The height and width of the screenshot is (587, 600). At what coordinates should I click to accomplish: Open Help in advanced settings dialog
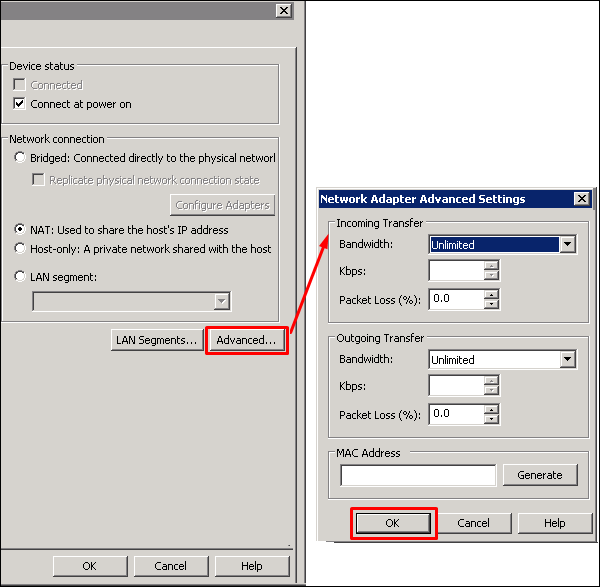[x=554, y=523]
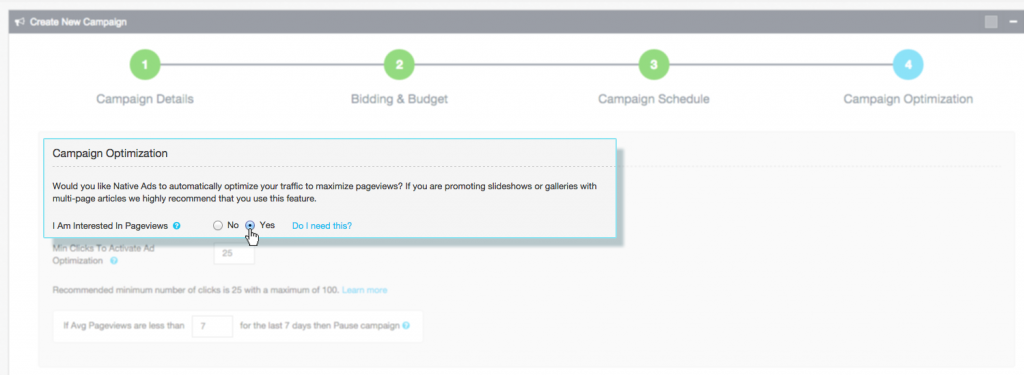Viewport: 1024px width, 375px height.
Task: Click help icon beside I Am Interested In Pageviews
Action: pyautogui.click(x=176, y=226)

**To do**
Exactly reproduce each record, leaving out any pictures.

**Written response**
The height and width of the screenshot is (587, 600). At what coordinates should I click to accomplish: Open Help in advanced settings dialog
[x=554, y=523]
Viewport: 1024px width, 375px height.
Task: Click help icon beside I Am Interested In Pageviews
Action: pyautogui.click(x=176, y=226)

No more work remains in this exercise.